Within the past few days I’ve come to understand something more about exactly how Fannie Mae managed to blow a whacking great hole in the American housing market and crash the world’s largest economy into the bargain.
Our firm has run a title company since the mid-1960s. Knock on wood, but not a single policy we’ve ever written has had to pay or defend a claim. A large measure of that is attributable to the fact that we’ve always done our searching in-house, and for 38 or so years we had a title searcher with a nearly photographic memory for deeds, titles, and people. She also had the kind of personality that is nearly impervious to tedium. A further reason is that our philosophy has always been that land titles must be like Caesar’s wife; “Oh let’s get it closed and we can take care of that later,” as a point of departure has been a non-starter in our office (and yes, it’s lost us a lot of business over the years, but either you do your job right or you’re an ass-hat). All of which is to say that, very humbly, I submit that we in our office know just a bit about land titles in our state and how to convey them correctly so everyone knows what he’s getting and gets what he’s been wanting.

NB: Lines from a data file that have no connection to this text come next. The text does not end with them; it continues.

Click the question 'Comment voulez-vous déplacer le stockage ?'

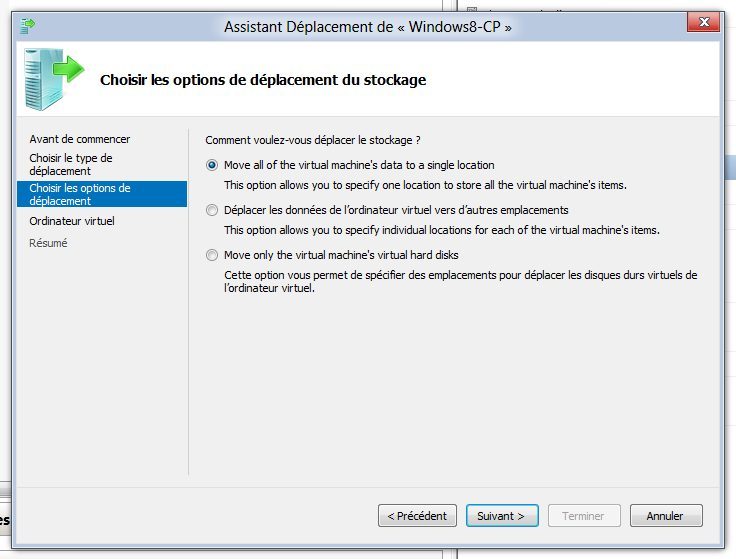[x=313, y=140]
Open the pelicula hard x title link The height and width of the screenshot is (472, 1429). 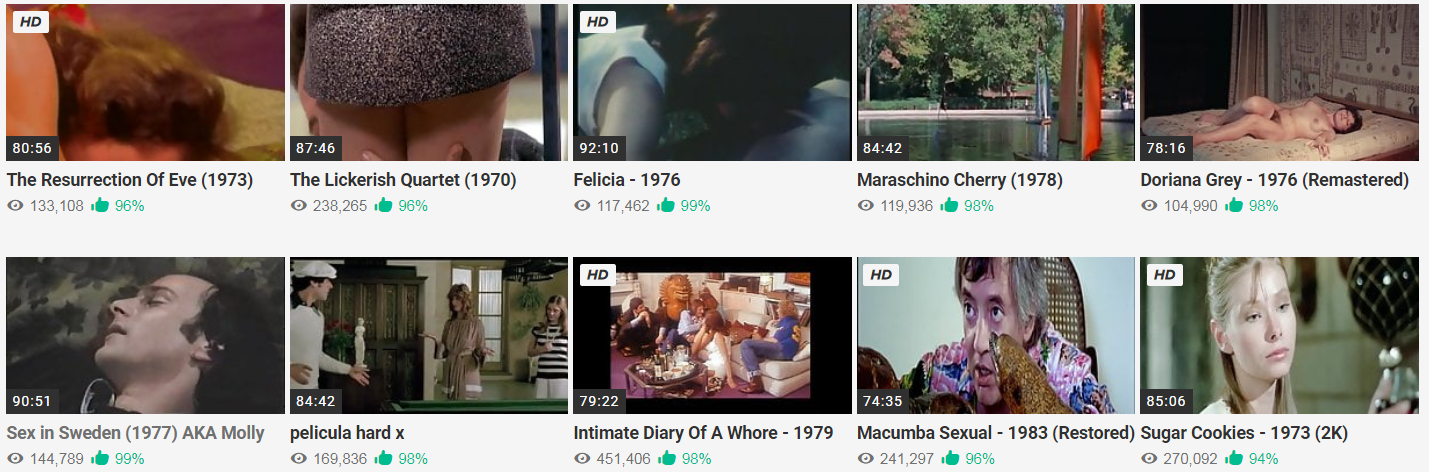347,434
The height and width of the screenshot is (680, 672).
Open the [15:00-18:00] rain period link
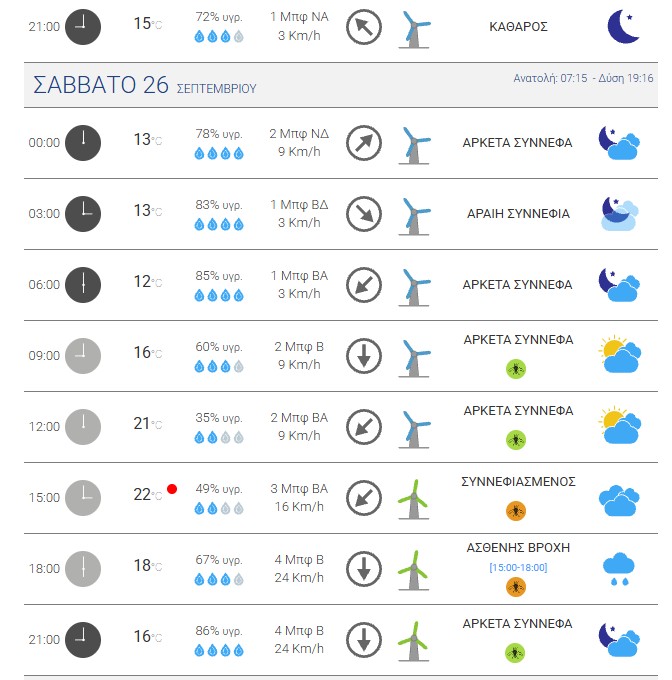tap(518, 567)
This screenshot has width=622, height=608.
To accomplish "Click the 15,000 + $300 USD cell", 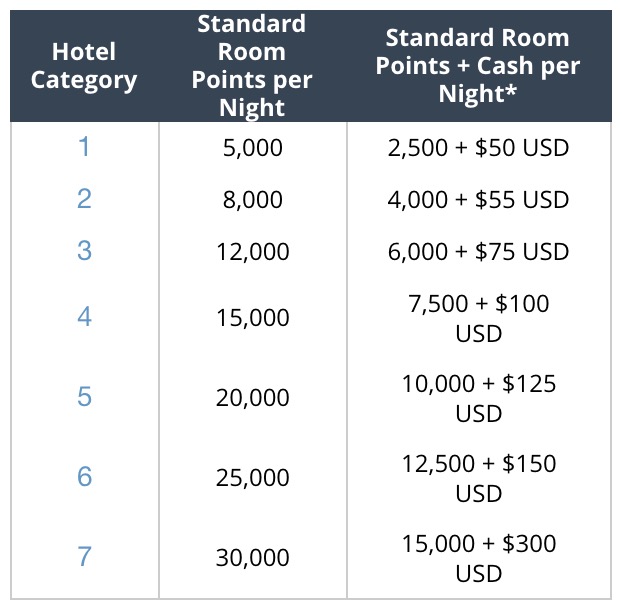I will coord(478,557).
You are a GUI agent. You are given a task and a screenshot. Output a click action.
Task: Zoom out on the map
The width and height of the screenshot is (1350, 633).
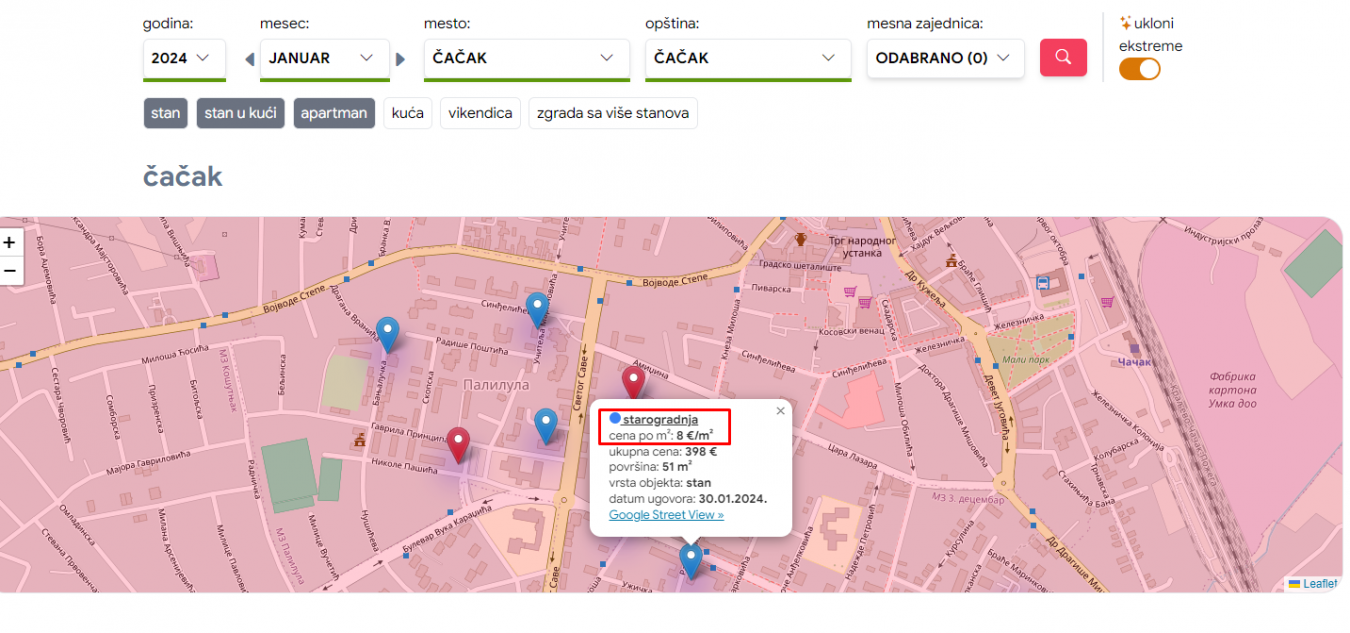tap(10, 270)
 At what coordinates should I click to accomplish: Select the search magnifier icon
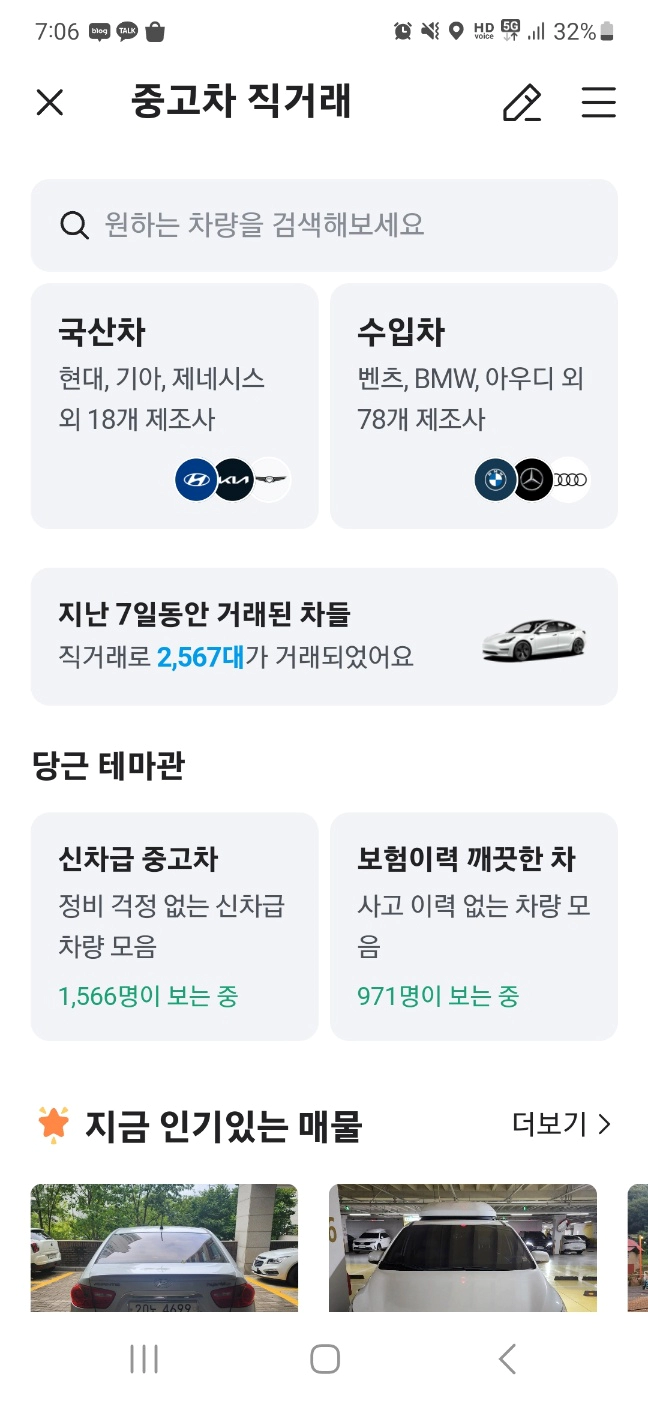point(75,225)
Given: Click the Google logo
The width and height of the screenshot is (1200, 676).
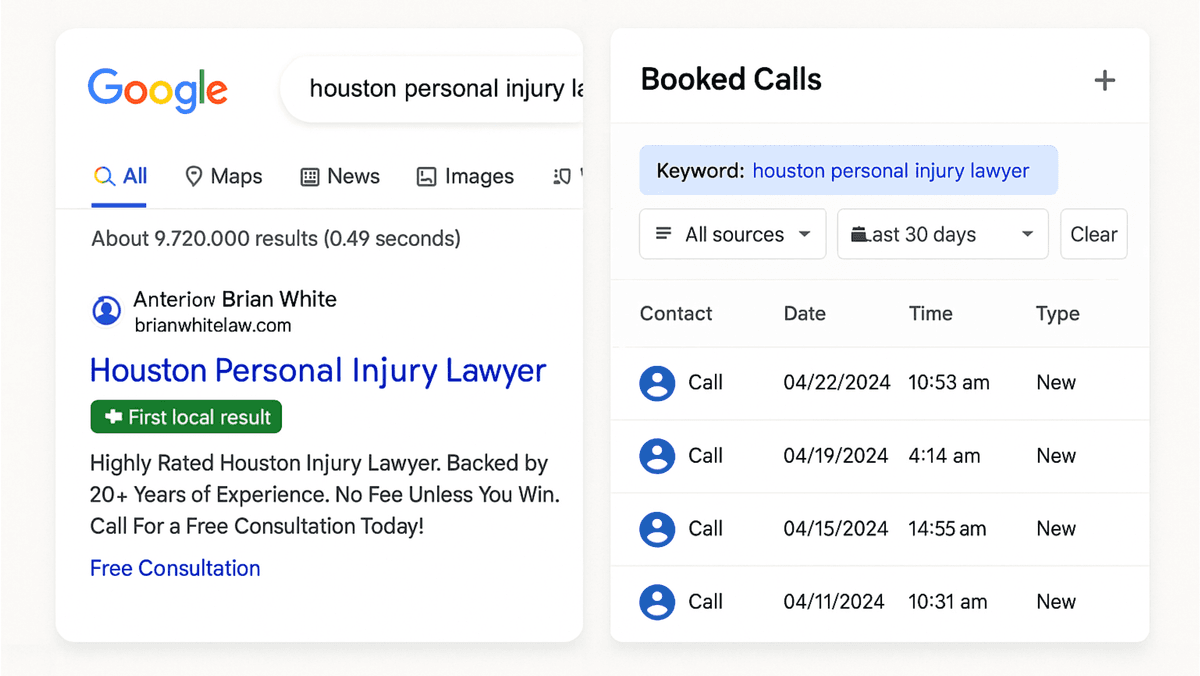Looking at the screenshot, I should coord(157,90).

A few years ago two things happened, more or less simultaneously.
The first things was that some bureaucrat at HUD who had obviously never practiced law – and more to the point, never searched a title anywhere outside the cookie-cutter subdivisions of northern Virginia – decided that he knew how to set up and close a residential real estate transaction better than the people who’d been doing it for several generations. The upshot was new regulations for closing real estate transactions subject to the Real Estate Settlement Procedures Act (RESPA), which if anything made the process less transparent for the borrower/buyer, provided an incentive for everyone to mark up his prices and generally put his thumb on the scale, and slowed down the loan approval process measurably. Whoever this pin-head of a government employee was required a bank to promise a hard number for “title services” within 72 hours of loan application. “Title services” was to include title examination, title insurance, closing agent’s fees, document preparation, and several other things that should never have been lumped together, and which in fact the “old” Form HUD-1 – the settlement statement – broke out, so that you could actually tell, you know, what you were paying for. The new HUD-1 required it all to be lumped in together and forbade anyone to break it out.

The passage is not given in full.